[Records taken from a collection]
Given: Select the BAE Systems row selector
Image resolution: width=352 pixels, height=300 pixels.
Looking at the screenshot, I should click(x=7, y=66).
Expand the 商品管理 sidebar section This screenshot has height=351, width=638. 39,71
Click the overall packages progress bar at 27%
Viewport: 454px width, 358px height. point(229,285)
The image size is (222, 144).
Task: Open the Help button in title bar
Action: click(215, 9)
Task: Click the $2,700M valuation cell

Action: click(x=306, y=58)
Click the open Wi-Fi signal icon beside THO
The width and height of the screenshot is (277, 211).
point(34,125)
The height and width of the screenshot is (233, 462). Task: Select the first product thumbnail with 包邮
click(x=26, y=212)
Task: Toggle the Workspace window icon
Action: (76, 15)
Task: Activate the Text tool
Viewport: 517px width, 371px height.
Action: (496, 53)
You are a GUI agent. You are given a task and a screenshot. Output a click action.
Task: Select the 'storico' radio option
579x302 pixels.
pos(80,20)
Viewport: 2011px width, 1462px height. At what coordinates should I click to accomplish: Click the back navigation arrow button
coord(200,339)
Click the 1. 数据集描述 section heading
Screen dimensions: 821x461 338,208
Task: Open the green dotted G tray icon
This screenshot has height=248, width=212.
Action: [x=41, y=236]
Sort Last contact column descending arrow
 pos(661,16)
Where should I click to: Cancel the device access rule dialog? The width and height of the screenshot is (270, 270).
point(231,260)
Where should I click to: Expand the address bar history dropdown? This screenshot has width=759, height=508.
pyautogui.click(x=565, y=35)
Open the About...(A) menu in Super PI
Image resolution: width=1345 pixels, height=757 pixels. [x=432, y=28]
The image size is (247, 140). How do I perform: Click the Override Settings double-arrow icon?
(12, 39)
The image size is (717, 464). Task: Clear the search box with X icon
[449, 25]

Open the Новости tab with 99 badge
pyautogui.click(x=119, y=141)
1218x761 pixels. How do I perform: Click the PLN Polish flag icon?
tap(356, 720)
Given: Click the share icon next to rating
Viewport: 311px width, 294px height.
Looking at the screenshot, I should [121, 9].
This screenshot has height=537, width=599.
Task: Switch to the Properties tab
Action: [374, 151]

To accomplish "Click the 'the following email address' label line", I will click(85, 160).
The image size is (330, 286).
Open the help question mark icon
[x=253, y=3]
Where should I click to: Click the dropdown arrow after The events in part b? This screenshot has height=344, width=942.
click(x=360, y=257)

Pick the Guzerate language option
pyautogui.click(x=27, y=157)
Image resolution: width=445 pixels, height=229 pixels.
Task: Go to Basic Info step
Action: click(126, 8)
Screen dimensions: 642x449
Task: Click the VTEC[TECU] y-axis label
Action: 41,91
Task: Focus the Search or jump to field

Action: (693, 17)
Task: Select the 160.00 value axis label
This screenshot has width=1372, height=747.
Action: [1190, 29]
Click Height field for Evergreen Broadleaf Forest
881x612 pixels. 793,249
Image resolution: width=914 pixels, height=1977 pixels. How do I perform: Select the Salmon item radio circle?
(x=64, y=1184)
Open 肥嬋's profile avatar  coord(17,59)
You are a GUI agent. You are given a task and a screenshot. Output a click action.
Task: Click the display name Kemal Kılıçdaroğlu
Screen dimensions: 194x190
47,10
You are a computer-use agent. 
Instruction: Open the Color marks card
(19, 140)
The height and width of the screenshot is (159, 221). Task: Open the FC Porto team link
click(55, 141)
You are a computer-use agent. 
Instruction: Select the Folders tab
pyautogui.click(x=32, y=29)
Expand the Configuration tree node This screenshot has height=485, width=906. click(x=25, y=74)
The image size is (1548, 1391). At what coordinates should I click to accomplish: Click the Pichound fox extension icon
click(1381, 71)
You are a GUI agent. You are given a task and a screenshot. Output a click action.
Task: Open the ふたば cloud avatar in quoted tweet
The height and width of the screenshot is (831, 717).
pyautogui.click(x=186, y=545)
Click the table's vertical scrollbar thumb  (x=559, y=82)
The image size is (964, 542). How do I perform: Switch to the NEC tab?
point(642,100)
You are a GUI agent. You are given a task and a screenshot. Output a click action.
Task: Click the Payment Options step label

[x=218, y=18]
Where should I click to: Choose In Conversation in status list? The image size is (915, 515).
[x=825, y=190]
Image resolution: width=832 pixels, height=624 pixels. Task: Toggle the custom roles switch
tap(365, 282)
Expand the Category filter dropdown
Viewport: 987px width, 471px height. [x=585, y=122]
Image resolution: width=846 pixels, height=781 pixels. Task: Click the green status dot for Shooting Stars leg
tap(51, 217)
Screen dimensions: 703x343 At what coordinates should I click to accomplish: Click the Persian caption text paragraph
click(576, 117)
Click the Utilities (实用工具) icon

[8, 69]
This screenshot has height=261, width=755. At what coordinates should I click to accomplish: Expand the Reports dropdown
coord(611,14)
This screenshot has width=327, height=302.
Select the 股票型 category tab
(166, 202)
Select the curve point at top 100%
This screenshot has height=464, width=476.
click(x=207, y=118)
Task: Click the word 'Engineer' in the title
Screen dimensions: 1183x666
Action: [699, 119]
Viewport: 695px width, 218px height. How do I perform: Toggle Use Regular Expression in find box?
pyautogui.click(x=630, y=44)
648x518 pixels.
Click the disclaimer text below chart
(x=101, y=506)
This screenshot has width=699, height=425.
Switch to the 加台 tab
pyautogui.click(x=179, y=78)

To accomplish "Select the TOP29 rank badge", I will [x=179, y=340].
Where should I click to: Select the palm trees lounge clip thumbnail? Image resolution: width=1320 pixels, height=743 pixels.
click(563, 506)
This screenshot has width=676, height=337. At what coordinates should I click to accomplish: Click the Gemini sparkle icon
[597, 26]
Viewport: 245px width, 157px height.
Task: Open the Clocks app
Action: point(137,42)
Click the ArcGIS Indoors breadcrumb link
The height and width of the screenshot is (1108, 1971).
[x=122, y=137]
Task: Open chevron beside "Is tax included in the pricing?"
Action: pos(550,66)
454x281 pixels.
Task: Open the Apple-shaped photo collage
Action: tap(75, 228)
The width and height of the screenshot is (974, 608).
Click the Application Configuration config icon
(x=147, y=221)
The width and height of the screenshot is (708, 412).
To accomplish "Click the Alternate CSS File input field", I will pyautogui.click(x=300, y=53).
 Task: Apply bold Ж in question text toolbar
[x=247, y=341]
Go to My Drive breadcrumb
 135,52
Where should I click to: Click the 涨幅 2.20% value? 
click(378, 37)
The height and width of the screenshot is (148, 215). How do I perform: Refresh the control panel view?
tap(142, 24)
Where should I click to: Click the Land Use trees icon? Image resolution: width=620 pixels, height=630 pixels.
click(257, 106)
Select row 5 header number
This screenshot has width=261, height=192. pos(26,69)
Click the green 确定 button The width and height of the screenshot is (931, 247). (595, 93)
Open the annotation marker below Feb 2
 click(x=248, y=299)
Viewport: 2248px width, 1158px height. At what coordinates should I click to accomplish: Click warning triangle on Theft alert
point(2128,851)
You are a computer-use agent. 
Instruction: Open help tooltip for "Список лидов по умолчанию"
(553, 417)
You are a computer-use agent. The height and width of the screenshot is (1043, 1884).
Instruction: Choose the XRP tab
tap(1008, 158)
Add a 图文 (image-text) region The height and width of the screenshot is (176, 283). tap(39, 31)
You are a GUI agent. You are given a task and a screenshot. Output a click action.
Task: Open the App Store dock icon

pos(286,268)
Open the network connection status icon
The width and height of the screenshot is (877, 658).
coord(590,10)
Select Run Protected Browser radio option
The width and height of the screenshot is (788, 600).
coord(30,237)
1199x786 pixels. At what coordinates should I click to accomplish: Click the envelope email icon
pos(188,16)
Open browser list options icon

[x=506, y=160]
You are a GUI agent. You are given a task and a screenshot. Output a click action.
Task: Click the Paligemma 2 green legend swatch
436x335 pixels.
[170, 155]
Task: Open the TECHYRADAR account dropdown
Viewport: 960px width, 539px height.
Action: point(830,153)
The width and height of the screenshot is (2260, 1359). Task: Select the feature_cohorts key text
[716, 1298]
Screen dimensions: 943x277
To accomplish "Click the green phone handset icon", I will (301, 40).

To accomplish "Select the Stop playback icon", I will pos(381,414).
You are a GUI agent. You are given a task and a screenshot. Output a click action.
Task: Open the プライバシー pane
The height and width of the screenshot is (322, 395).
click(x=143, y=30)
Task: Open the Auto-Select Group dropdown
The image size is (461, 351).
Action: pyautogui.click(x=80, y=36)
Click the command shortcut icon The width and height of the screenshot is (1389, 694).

WORK INSTRUCTIONS – Copy verbatim the lines of the data above, starting at the line that contains "Expand the Category filter dropdown" and ending at the line that contains "click(563, 506)".

FINAL RESULT –
Expand the Category filter dropdown
Viewport: 987px width, 471px height. [x=585, y=122]
Image resolution: width=846 pixels, height=781 pixels. Task: Click the green status dot for Shooting Stars leg
tap(51, 217)
Screen dimensions: 703x343 At what coordinates should I click to accomplish: Click the Persian caption text paragraph
click(576, 117)
Click the Utilities (实用工具) icon

[8, 69]
This screenshot has height=261, width=755. At what coordinates should I click to accomplish: Expand the Reports dropdown
coord(611,14)
This screenshot has width=327, height=302.
Select the 股票型 category tab
(166, 202)
Select the curve point at top 100%
This screenshot has height=464, width=476.
click(x=207, y=118)
Task: Click the word 'Engineer' in the title
Screen dimensions: 1183x666
Action: [699, 119]
Viewport: 695px width, 218px height. How do I perform: Toggle Use Regular Expression in find box?
pyautogui.click(x=630, y=44)
648x518 pixels.
Click the disclaimer text below chart
(x=101, y=506)
This screenshot has width=699, height=425.
Switch to the 加台 tab
pyautogui.click(x=179, y=78)

To accomplish "Select the TOP29 rank badge", I will [x=179, y=340].
Where should I click to: Select the palm trees lounge clip thumbnail? Image resolution: width=1320 pixels, height=743 pixels.
click(563, 506)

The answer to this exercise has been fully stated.